Punishment and expulsion, by Francesc Perón
Filmmaker Spike Lee’s genius was more than proven before he landed in Cannes as director of the film competition jury. He counterattacked and in the warm-up already revealed the winning shots, Titanium , a film by Julia Docorno, described as controversial. So it is. Lee, a sports lover, a fan of the New York Knicks even in defeat and a good connoisseur of Barcelona dribbled by Messi, Xavi, Iniesta and company, loves to take risks. You just have to see what might be his best work, do the right thing ( Do what you have to do ), to understand a lot of things happening today, even though it was released in 1989.
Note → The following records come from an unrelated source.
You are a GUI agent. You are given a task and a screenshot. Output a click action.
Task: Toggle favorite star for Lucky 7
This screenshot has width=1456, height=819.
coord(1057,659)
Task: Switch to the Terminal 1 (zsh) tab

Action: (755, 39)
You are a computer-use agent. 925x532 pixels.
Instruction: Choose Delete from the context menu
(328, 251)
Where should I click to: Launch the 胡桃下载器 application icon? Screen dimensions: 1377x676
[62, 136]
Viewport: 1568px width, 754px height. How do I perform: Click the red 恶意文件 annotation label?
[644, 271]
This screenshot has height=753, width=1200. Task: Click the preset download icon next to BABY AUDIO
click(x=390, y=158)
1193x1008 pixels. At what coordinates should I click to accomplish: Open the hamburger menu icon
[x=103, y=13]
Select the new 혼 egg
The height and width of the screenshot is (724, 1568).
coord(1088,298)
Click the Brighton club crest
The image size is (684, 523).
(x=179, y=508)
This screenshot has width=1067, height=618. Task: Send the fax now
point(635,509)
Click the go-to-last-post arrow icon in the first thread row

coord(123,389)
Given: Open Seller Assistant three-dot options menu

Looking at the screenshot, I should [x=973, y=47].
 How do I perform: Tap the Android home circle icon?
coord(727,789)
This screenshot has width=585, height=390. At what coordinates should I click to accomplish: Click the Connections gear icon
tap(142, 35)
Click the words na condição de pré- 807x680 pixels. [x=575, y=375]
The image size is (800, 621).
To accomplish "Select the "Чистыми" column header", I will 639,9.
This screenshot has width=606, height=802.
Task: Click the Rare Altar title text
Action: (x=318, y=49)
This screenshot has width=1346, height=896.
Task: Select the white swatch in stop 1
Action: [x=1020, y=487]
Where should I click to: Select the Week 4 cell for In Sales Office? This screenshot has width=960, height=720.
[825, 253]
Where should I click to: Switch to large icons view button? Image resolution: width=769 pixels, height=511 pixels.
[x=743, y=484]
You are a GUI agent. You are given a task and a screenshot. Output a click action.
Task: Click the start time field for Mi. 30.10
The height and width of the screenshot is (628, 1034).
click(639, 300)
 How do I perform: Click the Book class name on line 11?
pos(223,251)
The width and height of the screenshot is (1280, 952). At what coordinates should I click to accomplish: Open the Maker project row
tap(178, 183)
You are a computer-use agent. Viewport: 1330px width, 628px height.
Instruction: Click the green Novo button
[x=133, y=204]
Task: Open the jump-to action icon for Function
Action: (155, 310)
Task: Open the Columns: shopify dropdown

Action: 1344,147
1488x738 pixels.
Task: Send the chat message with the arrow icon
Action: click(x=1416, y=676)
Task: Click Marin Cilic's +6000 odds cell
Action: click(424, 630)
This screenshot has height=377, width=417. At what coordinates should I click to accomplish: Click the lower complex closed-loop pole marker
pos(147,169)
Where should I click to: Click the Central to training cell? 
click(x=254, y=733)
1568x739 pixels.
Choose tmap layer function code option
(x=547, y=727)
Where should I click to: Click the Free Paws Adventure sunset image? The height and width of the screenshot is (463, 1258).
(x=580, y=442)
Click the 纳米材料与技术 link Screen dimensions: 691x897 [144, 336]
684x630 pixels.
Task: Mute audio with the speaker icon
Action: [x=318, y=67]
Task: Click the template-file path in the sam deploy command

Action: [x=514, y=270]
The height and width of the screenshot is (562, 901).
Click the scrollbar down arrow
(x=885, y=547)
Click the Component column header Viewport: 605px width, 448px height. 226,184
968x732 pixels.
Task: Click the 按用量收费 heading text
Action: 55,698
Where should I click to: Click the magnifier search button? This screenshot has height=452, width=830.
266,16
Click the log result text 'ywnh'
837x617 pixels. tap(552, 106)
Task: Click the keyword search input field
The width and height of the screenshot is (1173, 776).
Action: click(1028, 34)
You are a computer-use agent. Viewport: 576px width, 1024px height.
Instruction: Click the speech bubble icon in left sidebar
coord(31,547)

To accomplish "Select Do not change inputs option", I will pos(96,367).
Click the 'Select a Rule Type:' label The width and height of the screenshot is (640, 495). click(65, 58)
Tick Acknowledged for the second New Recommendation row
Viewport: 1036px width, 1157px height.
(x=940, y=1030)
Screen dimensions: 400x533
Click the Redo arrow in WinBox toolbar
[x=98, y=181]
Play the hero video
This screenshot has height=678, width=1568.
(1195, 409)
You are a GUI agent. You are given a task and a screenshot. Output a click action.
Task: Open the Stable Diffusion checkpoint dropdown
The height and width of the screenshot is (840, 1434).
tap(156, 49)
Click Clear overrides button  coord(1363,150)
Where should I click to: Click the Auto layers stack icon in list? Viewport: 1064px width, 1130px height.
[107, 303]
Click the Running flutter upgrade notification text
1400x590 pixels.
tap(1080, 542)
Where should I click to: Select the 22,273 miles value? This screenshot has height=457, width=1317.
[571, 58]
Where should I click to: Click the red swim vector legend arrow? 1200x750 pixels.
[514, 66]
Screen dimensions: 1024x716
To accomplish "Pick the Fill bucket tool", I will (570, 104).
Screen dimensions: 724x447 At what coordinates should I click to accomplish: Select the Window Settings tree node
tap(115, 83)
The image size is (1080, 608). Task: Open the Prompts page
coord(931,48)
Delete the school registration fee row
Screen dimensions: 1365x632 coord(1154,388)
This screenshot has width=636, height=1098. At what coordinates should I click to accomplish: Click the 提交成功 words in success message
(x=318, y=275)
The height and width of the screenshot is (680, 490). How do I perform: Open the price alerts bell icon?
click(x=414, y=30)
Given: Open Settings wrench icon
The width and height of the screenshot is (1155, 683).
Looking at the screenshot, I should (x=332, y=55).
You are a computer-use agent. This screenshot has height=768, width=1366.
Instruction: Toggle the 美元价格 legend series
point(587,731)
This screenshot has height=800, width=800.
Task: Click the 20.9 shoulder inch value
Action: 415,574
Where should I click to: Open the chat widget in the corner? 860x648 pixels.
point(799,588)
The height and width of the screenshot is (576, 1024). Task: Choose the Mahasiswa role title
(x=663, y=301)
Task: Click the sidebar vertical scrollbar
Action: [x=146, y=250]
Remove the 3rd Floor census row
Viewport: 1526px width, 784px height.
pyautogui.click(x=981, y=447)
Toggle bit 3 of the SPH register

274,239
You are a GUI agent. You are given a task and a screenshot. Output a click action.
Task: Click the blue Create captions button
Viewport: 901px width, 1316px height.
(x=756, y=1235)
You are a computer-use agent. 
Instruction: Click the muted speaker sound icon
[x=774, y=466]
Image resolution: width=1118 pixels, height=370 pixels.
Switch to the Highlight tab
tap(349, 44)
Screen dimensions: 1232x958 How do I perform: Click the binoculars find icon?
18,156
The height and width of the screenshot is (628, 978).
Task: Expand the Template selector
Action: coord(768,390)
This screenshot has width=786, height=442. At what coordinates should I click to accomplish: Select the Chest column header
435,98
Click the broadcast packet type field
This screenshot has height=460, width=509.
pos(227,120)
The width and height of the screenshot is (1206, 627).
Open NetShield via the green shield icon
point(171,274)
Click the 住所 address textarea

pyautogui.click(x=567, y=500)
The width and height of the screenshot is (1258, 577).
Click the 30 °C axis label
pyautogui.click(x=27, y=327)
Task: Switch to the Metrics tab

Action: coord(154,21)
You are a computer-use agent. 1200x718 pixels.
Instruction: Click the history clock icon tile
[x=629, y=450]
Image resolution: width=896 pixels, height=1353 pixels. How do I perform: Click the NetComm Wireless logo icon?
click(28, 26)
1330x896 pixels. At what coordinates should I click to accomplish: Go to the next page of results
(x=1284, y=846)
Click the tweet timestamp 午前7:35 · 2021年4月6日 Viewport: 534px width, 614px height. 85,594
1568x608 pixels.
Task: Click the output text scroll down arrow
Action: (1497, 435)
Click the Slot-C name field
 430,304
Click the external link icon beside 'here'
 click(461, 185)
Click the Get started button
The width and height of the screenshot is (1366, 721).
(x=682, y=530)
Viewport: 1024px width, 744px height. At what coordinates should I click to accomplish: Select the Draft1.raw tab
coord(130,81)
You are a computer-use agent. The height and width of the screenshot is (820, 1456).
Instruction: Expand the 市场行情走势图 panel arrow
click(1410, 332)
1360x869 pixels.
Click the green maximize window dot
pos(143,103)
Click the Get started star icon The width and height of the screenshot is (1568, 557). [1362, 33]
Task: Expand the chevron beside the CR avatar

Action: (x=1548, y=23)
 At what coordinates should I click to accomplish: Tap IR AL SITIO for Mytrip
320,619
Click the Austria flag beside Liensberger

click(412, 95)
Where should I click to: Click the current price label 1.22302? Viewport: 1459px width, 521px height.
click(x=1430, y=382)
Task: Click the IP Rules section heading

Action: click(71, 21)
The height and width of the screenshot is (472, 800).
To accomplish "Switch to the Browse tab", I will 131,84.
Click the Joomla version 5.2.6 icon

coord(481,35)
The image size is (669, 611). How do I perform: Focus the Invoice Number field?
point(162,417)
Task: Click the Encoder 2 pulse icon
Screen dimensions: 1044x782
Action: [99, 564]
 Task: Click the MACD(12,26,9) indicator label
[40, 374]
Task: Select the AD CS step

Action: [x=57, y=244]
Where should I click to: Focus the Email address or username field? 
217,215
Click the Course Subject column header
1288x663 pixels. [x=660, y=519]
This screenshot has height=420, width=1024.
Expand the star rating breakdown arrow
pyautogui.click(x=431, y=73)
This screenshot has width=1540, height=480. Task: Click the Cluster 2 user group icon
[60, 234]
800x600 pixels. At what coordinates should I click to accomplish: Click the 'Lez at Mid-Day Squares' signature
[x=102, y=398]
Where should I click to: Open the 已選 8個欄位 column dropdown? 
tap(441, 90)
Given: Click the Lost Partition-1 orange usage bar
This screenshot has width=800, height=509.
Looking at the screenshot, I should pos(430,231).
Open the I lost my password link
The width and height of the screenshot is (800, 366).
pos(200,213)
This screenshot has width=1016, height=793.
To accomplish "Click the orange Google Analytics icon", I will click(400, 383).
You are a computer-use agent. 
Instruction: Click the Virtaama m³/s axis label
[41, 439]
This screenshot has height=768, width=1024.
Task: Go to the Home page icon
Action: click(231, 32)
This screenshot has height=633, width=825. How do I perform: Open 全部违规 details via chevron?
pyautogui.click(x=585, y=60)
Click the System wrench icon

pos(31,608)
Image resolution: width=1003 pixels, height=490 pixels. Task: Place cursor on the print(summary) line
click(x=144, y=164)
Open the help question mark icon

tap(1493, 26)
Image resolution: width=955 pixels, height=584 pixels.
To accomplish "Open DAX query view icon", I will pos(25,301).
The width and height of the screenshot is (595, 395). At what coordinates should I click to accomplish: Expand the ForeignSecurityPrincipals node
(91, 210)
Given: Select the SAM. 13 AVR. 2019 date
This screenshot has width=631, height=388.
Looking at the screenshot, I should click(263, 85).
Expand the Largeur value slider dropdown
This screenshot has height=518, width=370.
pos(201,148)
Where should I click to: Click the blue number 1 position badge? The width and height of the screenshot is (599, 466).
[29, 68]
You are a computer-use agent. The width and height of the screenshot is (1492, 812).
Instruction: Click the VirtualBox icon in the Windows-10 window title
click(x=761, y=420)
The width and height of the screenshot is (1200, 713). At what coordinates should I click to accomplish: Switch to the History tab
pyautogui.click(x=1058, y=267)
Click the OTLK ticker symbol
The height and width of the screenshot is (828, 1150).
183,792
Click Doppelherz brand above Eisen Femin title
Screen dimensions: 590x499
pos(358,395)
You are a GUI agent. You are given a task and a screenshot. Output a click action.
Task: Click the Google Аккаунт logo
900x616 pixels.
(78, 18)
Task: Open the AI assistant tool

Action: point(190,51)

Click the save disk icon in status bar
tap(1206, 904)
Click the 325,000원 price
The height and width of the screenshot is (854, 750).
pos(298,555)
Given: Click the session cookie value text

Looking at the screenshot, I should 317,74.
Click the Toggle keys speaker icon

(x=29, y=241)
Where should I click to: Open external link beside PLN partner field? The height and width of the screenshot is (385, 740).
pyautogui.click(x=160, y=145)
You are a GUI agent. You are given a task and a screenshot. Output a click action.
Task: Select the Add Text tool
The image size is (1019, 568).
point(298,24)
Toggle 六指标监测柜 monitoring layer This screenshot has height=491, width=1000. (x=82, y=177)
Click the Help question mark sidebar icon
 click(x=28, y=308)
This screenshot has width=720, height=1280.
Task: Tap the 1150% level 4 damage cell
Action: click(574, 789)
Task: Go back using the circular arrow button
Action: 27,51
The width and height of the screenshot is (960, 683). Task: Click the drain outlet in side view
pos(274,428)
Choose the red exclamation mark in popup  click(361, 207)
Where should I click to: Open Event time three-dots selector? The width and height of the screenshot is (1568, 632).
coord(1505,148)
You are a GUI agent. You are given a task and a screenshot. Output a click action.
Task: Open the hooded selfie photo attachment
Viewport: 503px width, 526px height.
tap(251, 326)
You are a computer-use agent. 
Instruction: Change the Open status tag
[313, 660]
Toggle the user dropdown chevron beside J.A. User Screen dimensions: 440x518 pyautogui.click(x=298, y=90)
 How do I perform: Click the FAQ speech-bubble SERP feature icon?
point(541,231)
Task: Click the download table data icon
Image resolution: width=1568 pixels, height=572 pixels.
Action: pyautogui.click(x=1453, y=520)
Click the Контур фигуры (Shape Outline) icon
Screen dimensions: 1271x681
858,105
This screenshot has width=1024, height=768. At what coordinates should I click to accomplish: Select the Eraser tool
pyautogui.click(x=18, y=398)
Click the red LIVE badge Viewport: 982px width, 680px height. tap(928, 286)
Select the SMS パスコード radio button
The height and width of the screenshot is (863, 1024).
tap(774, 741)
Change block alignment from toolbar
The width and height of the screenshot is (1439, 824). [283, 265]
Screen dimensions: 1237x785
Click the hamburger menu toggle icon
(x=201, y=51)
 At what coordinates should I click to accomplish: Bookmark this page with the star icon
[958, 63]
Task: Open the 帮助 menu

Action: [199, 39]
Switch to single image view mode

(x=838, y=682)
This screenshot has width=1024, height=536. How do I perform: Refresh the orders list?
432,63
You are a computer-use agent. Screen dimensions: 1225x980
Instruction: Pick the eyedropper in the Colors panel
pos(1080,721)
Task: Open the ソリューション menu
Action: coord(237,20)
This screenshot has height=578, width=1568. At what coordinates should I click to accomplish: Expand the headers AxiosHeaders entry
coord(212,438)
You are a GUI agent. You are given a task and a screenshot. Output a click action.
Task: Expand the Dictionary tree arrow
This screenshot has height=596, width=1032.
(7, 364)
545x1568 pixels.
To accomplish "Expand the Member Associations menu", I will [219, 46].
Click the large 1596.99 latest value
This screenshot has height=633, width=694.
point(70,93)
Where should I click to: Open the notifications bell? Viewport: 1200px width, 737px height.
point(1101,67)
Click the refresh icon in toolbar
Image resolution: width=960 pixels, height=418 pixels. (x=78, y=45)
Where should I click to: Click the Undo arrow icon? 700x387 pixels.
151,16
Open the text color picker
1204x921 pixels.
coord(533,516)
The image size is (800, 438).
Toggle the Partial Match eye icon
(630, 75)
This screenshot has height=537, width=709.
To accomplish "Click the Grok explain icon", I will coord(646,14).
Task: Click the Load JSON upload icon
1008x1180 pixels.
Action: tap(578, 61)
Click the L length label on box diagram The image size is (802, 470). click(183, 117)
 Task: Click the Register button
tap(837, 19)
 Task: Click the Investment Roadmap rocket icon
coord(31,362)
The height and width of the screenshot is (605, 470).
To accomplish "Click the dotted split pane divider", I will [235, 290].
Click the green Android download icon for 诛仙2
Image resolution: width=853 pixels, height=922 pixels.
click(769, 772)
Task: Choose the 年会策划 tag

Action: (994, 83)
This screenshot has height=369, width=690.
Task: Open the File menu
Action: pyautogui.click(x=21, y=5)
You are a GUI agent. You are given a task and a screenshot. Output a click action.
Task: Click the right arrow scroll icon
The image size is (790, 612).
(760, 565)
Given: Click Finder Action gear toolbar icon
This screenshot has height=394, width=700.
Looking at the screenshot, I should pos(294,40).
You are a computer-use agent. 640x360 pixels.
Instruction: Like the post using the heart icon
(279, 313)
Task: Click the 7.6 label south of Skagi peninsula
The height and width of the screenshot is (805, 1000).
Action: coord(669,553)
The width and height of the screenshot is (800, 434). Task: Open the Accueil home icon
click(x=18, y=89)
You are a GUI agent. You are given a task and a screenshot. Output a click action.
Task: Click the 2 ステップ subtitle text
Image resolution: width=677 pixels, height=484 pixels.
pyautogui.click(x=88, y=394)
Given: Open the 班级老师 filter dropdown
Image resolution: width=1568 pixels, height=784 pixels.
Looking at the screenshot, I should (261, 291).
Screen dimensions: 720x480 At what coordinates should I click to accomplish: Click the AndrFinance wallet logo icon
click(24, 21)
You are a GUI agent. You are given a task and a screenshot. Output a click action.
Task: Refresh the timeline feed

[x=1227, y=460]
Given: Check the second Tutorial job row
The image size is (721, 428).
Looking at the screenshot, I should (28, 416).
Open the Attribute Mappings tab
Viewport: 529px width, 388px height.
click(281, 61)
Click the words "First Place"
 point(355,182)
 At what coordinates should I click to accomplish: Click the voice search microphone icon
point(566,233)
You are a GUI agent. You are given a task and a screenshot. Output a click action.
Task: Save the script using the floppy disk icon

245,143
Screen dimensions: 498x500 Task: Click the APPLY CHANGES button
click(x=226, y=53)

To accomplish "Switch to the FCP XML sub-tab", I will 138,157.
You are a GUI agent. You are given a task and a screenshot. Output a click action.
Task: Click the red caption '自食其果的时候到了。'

This African American, who made the screen a resource for the civil rights struggle for blacks, broke a common cliché that racism is nothing but a white issue. In his movie, which is set in Brooklyn, various characters throw racist insults: Muki (Li himself) against the Italians; beno (John Turturro) against African Americans; Latin Stevie (Luis Antonio Ramos) against the Koreans; Caucasian policeman Gary Long (Rick Aiello) vs. Puerto Ricans; or Sony (Steve Park), Asian and shopkeeper, against the Jews.
He argues to me that racism is a tótum revolutum . The insults to Marcus Rashford, Jadon Sancho and Bukayo Saka, the three talented English players who missed penalties in the European Cup final against Italy, can be said to enter the usual chapter for everyone against the blacks.
But the United States, who knows more about this than anyone else, discovered the importance of Lee’s theory. Last week there was an exhibition game between the stars of the two baseball teams. All the lights were on Japanese Shuhei Ohtani. They compared him to Babe Ruth, he was probably the best player ever. Otani was selected as the first pitcher ( jar ) on the MLS team and first hitter, an unusual circumstance that burns in memory.
Renowned ESPN commentator Stephen A. Smith, an African American, was punished and expelled, understanding that he had to step back in public. In an age when baseball is in decline, and players like Ohtani are in a state of assisted breathing, Smith postulated, “I don’t think it helps the first man who needs an interpreter.”
No one is free from guilt because of the color of his skin. as you say Radio Raheem (Bill Nunn) en do the right thing, “The story of life is like this, one hand always fighting the other.”